Feb. 14 marks the celebration of Valentine’s Day, a day which has become synonymous with love. That word, love, is much over-used in a world that often seems to have an inadequate supply of such a quality.

Over-used and misunderstood, or not properly understood because our conception of it is too limited. Love is bandied about in a rather meaningless way for too many people. Love is more than mere liking someone a lot. Love is not merely desire (which seems to have a possessive quality). Love is more than mere romance and it transcends the bonds of good feeling between individuals.

That is what love isn’t. But what is it? A good starting place is to recall that in its essence, love is a gift from God and any love we have – for Him or for another – is but a mere pale impression of His love for us.
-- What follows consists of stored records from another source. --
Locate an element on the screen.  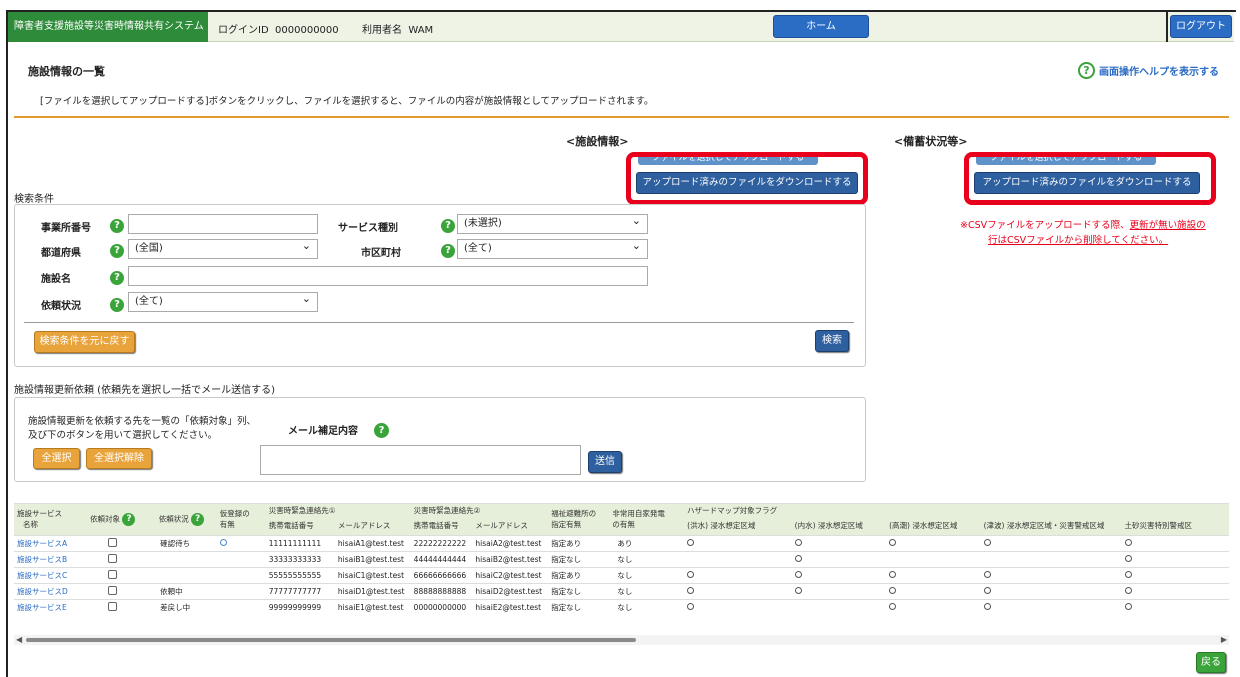
th-inland: (内水) 浸水想定区域 is located at coordinates (839, 526).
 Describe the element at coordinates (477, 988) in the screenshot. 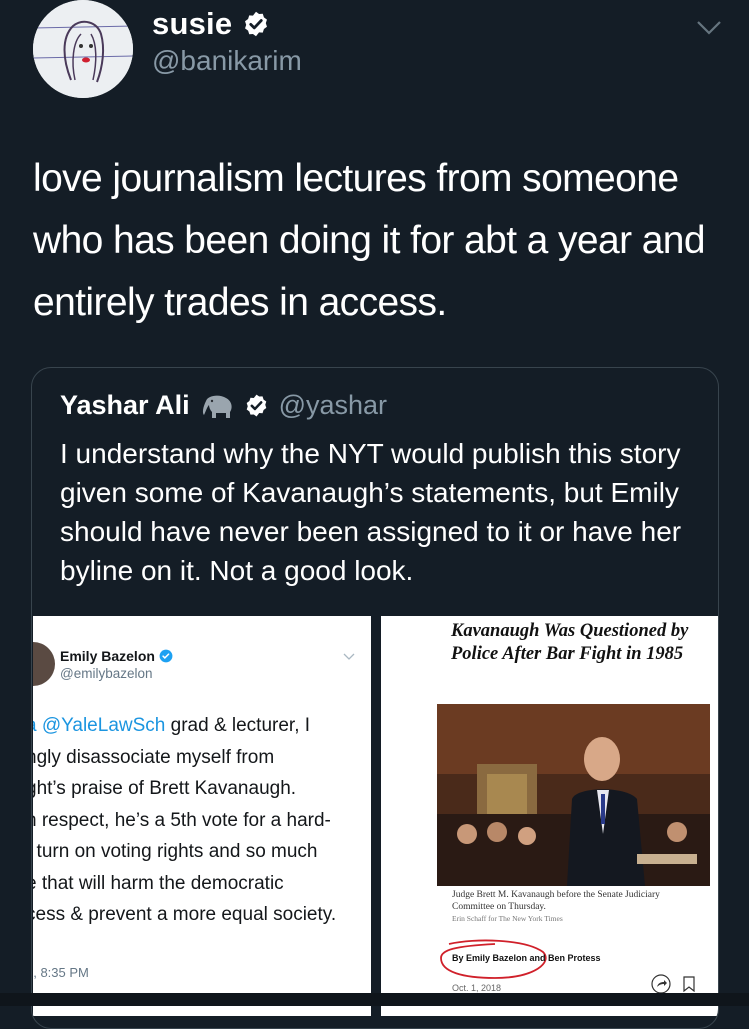

I see `article-date: Oct. 1, 2018` at that location.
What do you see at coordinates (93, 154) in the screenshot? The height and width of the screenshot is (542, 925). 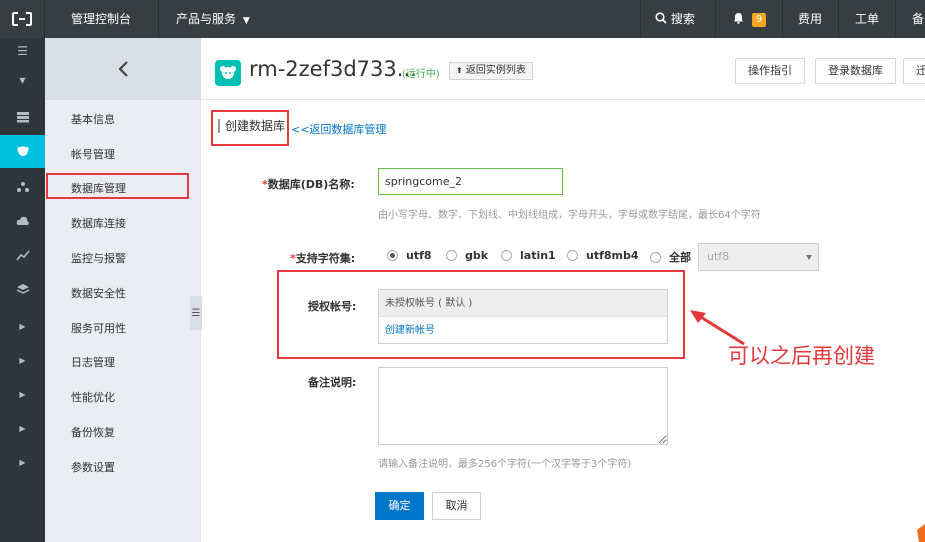 I see `sidebar-item-accounts: 帐号管理` at bounding box center [93, 154].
As John reminds us, He loved us so much He sent His only Son to earth to die for us on the Cross and save us from our sins. That incredible act sums up love as the best poets, philosophers and theologians understand it: the selfless regard for the well-being and happiness of someone else.
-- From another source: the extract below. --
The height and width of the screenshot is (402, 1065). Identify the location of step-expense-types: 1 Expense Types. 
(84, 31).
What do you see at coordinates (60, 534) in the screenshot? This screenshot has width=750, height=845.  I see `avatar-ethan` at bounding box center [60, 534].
We could not live up to this model of love. That is not a condemnation of our capacity to love, but a fact.

Another fact is that we have failed utterly to comprehend the social and political reality of love. The great American conservative Russell Kirk wrote in his book Prospects for Conservatives, that “the object of life is Love … that the just and ordered society is that in which Love governs us, so far as Love ever can reign in this world of sorrows.” Later, Kirk describes love as “the one reality which makes life worth living.”

Love entails in it all the best qualities in man: the affection for truth, beauty and goodness.
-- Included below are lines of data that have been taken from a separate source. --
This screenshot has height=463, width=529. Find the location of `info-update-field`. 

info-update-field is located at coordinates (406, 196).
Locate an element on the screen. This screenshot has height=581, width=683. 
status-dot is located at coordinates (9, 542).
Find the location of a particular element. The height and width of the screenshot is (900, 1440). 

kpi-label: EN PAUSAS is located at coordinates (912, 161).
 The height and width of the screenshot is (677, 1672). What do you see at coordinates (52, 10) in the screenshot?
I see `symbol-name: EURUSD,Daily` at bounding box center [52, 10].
All, or almost all, our stories – the poems, novels, histories – address the issue of love. From the Iliad’s Paris and Helen (and even the love of the friends Achilles and Patroclus) to Samson and Deliah, from Antony and Cleopatra to Cordelia and Lear, and, of course, Romeo and Juliet, the glories and travails of love have been the basis of most of our civilization’s story-telling: romantic love, familial love, love of self, love of country and love of God.

Why then is love, seemingly, in short supply? Quite simply, because it is not easy.

We have long abandoned the idea of a sacrificial, selfless love — the importance of looking beyond oneself; in being other-directed as the sociologists say. Instead, we have wrapped love up in the kitschy red lace and chocolate romance of Valentine’s. Such notions are not far removed from Freud’s degradation of love as mere sexuality. “The nucleus of what we mean by love,” Freud said, “naturally consists … in sexual love with sexual union as its aim.” If Kirk is right that love is the object of life, how sad it is to reduce man to the animal instinct to reproduce. Love is a thing of the spirit as well as the body.

But Freud, as he was about most things, is wrong about love. A better description of love, the selfless hope for the best of the object of our love, is Juliet’s words to Romeo: “My bounty is as boundless as the sea, my love as deep; the more I give to thee, the more I have, for both are infinite.”

Love requires that which is good: charity, compassion, tender feeling, sacrificial devotion, purity and virtue. Aristotle said that love (perfect friendship) was more important than justice because “when men are friends, they have no need for justice.”

We must replace the culture of death with a civilization of love. That does not mean just saving the unborn or speaking up for the vulnerable. It means restoring the sense that we should want the best for others. That is easier said than done, but man, despite his failings and shortcomings, must aspire to love others as he does himself. And in doing so, he most fully loves our God.